八ヶ岳アカデメイア――解説

「総合活動型日本語教育」とは何か――「総合」のめざすもの

表紙:「総合」の考え方と方法本書(『「総合」の考え方と方法』)は,早稲田大学日本語研究教育センターにおける日本語クラス「総合」の考え方と方法について記述したものである。第I部に,この「総合」の基本的な考え方を示し,第II部では,初級後半から上級にかけての,各担当者による実践の試みを例として挙げ,こうしたクラスを新しく担当する場合等の参考となるべく編集されている。

本書の作成にあたり,担当者は定期的な研究会を持ち,日夜,この「総合」の実践に工夫を重ねた。ことばの教室を広く社会へ向けて開放することをめざす本書は,まさに実践の中から生まれた研究の成果である。それは同時にカリキュラム改革による授業科目運営の問題にとどまらない,従来の日本語教育の殻を破る新しい動きとして,これからの日本語教育における「総合活動型日本語教育」の位置づけを図ろうとするものでもある。

こうした教室実践は,もとより試行錯誤の連続である。あえて実践例集の形で提示し,大方のご教示・ご叱正を仰ぐものである。

ここで,この「総合」の成り立ちについて制度上の問題も含めて簡略な説明をしておこう。

全学的なカリキュラム改革の動きの中で,早稲田大学日本語研究教育センター(以下,日本語センター)では1994年ごろから留学生の日本語教育のための新しいカリキュラムへの検討を開始した。ここでは,いわゆる留学生別科のほかに,全学部・大学院の所属する留学生で日本語教育を必要とする学生のためにも日本語講座を開講しており,急増する留学生とその学習ニーズの多様化に合わせて,量的にも質的にも対応できる一元的な総合カリキュラムが必要だったためである。

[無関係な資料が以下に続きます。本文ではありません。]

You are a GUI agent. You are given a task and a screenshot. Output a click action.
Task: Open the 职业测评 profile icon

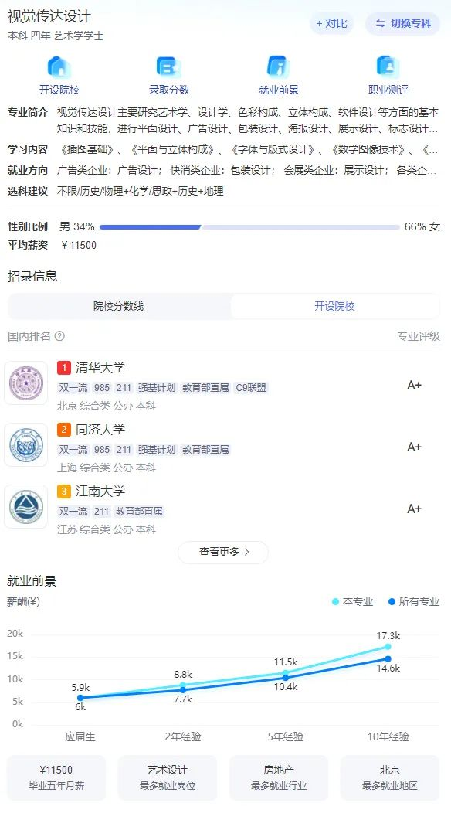point(388,67)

具体的には,留学生の日本語学習歴がきわめて多様で,その領域ごとの能力にかなりのばらつきが見られるため,分野別・能力別クラス編成を試みた。これは,従来1回のクラス分け試験によっておおよその日本語能力を判定し,たとえば初・中・上級というようなクラス分けを行い,一定期間はその能力クラスに所属させる方法が日本語教育では一般的であり,早大日本語センターにおいてもそうした方法を長年とってきたが,このカリキュラム改革によって,各分野別のプレイスメント・テストを行い,それによって技能別に能力に応じたクラスに所属するようになった。

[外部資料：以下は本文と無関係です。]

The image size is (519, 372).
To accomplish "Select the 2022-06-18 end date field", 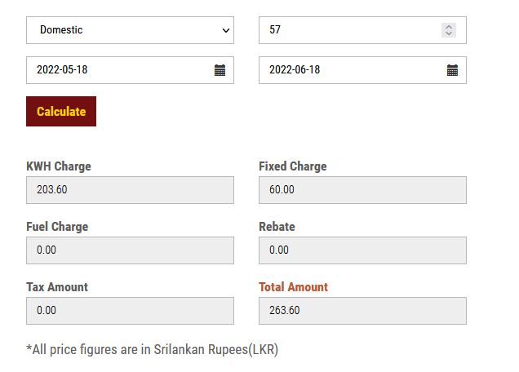I will pyautogui.click(x=362, y=70).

この方法と従来の方法との比較に関しては一長一短があり,単純にどちらがいいとも決められない。しかも,2001年度から設置された大学院日本語教育研究科では,この分野別・能力別クラス編成が大学院生のための見学クラスとして機能し始めた。まだ,始動しはじめたばかりであるため,ここでそのカリキュラムそのものをめぐる是非や効率を論じることは差し控えたいが,1998年度から施行されたそのプログラムの概要はおよそ次の3通りである。

このカリキュラムでは,ⅠからⅧまでのレベル別のクラスを置くとともに,そのレベルをさらに曜日に振り分け,月曜から木曜までをそれぞれ聴解・読解・口頭表現・文章表現の4技能にあて,金曜日には「総合」というクラスを設定し,細川が金曜日「総合」クラス全体のコーディネーターを担当することになった。なお,初級クラス(I・II)に関しては,従来どおりの方式をとっている。この「総合」の位置づけについては,さまざまな議論があったが,99年4月からは,第I部で述べるような新しいコンセプトのもとで,「総合」クラスの運営を開始したのである。

総合の目的 (学習者向けに配布されるパンフレットに掲載されるもの)

「総合」のクラスでは,半年を通して,具体的な目標を持った,やりがいのある活動を行います。参加者一人一人が日本語によるさまざまな活動の中で的確な自己表現力を身につけ,限られた期間にその目標を達成することによって,それぞれの問題を発見し解決する力をつけてほしいと思います。